My world is littered with stories of men and women who are supposedly in love. A friend tells me a story about a friend of a friend. She married a man who had cheated on her for months. Everyone knew, except for her. When she found out, when she accepted the truth, she still married him. Another friend tells me a similar story, except it was a he who married a she who had cheated on him for years.
I eavesdrop on stories swapped quietly in aisles of the supermarket. Two friends walk side by side. The content of their basket tells me they’re making some sort of chicken pasta dish for dinner. The cute one tells the cuter one: “He’s incapable of doing anything for himself.” Her friend eggs her on: “Men are useless!” They laugh; painfully.
I ask my hair dresser about the stories that women tell his reflection. I want to know the ones that are yelled at him, over the high hiss of his hair dryer.
He tells me about a woman who comes in once a month to cover the brown in her blond but does nothing to mask the jealousy that seeps from her roots.
“This one time her boyfriend came with her to get a haircut and Maria- he points to his assistant. “- Maria was washing his hair, and you know, we give head massages. Well, she walked over and told Maria, “Don’t enjoy it so much. He’s still coming home with me.” And then he replied, “Shut up, you idiot. You’re a psycho.””
These stories are passed onto me because I ask. I’m curious about the lives of others. It frustrates me that I can only see the world through my eyes; coloured by my own experiences. I used to think teleportation would be cool. I could go anywhere in the world. Swish! I don’t want to travel to foreign countries though. I want to live in foreign shoes. I want scientists to invent soul-swapping.
In lieu of that, I ask everyone I meet to tell me stories. I hear about women who spend years out of their lives trying to change the men they love. And I hear about men who simply ignore their women. I hear about reciprocal emotional abuse. I hear about betrayal, disrespect and lies. I hear about control, jealousy and manipulation.
Across the board, women call men useless and men call women crazy. I cringe at both words. But I’m also impressed. We say we don’t understand each other, yet we both -men and women- know the exact spot to hurt each other.
I hear these Chinese whispers of stories in my shoes. In the shoes of a woman who has been single for far too long and doesn’t remember what love feels like. I hear these stories, in my shoes, and because I’m in my shoes and because there’s no soul-swapping allowed, my brain cannot compute these connections.
I still know that there is someone out there who could love me for who I am. It’s a logical argument. But I’m having trouble trusting the logic because the stories that litter my world aren’t logical at all.
They’re messy. They’re highly-charged. They’re senseless. I think: These people don’t deserve having the thing that I want.

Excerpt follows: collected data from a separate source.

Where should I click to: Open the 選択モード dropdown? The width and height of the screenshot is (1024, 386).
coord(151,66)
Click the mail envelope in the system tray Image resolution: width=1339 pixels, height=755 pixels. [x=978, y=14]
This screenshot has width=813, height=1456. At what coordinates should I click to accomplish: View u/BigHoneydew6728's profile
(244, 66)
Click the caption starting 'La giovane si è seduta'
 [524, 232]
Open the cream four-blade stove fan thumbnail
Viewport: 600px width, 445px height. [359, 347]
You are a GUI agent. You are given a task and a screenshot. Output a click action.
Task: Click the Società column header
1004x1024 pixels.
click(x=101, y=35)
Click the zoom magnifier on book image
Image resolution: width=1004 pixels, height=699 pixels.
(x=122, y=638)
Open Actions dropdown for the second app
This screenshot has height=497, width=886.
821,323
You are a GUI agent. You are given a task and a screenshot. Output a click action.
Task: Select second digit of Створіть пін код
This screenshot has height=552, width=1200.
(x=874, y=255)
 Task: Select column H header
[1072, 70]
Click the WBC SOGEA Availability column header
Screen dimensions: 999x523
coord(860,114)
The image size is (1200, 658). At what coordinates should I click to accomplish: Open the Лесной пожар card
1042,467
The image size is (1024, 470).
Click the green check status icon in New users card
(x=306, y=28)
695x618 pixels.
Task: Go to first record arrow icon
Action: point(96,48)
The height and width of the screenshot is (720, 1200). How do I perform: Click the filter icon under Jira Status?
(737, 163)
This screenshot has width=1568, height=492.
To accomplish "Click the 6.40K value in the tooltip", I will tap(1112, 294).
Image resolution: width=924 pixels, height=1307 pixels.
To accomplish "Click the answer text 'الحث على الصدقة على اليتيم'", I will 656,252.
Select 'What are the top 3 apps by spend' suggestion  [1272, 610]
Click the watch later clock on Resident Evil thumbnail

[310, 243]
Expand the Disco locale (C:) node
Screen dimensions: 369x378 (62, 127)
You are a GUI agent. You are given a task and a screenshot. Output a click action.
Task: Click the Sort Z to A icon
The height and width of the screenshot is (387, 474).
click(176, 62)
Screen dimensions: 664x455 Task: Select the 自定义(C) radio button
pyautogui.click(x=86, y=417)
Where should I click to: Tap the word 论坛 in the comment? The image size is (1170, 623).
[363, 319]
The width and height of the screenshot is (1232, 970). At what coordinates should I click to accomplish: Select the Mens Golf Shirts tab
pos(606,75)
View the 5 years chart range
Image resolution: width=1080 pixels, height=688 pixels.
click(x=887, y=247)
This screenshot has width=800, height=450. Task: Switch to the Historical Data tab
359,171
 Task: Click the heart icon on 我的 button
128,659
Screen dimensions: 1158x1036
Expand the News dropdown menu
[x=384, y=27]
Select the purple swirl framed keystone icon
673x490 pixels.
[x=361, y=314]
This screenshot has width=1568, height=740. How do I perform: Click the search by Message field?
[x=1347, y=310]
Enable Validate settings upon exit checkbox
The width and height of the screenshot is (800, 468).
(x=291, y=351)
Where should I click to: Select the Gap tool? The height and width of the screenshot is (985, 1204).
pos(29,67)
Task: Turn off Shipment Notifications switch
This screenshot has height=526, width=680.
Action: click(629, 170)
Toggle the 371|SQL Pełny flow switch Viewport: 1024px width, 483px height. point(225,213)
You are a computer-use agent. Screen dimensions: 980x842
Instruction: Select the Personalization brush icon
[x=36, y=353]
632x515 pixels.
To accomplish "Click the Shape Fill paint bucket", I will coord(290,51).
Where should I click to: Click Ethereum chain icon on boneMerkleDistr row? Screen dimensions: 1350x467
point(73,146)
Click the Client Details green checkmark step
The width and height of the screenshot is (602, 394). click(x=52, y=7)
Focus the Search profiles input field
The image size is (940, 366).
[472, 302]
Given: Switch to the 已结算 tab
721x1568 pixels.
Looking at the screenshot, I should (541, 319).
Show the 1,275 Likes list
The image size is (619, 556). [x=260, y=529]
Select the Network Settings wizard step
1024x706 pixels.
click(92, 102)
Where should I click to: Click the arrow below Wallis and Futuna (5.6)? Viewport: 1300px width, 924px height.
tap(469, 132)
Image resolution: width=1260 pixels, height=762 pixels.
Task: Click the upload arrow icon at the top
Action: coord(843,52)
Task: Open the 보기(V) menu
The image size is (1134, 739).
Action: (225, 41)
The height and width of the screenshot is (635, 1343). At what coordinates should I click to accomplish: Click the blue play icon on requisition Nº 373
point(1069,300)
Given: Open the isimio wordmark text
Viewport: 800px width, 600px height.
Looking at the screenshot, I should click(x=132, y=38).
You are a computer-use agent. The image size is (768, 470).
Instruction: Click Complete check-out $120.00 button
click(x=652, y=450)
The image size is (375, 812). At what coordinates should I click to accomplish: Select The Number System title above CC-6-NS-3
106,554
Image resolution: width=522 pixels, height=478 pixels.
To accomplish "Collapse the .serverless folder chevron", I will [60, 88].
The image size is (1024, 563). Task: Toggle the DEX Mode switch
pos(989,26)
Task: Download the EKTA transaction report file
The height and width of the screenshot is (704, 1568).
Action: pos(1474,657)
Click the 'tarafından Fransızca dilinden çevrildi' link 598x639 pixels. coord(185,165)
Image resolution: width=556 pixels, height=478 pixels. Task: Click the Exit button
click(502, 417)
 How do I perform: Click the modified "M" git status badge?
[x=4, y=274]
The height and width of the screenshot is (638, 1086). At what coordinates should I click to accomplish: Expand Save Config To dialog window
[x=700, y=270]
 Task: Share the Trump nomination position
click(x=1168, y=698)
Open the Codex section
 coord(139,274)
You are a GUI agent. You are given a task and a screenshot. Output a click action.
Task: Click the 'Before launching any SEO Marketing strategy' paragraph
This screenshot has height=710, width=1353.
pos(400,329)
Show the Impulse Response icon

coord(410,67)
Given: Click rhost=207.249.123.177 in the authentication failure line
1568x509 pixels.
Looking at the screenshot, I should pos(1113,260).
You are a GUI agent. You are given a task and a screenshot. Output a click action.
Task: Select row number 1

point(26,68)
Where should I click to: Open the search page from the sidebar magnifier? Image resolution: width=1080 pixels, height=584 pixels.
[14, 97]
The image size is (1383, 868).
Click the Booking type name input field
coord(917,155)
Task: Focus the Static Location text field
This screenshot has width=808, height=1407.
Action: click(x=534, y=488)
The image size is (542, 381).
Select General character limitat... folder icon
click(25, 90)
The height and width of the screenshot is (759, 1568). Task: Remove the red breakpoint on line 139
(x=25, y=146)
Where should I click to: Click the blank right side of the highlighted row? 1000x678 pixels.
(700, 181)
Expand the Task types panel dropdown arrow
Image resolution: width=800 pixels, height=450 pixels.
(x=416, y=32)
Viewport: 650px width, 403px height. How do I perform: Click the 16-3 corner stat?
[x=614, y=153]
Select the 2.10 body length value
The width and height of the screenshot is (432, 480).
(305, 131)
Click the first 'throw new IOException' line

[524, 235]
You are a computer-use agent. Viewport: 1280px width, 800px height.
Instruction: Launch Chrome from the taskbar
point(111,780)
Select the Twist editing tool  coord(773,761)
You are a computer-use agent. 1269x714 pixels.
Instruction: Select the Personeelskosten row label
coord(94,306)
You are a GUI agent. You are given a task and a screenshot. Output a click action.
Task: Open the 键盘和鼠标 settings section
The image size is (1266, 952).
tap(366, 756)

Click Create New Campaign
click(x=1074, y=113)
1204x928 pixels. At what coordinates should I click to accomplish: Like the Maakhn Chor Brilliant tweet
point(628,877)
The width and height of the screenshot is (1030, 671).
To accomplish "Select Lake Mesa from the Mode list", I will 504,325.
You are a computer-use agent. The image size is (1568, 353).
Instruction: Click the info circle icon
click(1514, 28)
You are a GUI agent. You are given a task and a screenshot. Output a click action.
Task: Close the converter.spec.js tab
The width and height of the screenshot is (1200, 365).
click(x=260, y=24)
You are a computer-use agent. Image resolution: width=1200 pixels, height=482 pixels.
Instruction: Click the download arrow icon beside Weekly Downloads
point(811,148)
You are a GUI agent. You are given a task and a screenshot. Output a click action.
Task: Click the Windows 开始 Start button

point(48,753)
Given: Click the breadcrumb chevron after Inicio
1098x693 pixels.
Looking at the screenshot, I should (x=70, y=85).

But then I remember that the relationship I want is not the relationship they have. I don’t want to marry a person who has repeatedly cheated on me. I don’t want to love a man who thinks I’m crazy. I don’t want to be loved by a man I think is useless.
I don’t mind mess, but I don’t want dirt. I want highly-charged respect. I want senseless curiosity. I don’t have any of this yet. I don’t have this relationship yet because like teleportation I haven’t discovered the man who will be part of this relationship yet.
I’m holding out for soul-swapping love.
And that’s the story I want my hairdresser to share with some other girl who sits in his chair and asks him to tell her about other people’s love stories.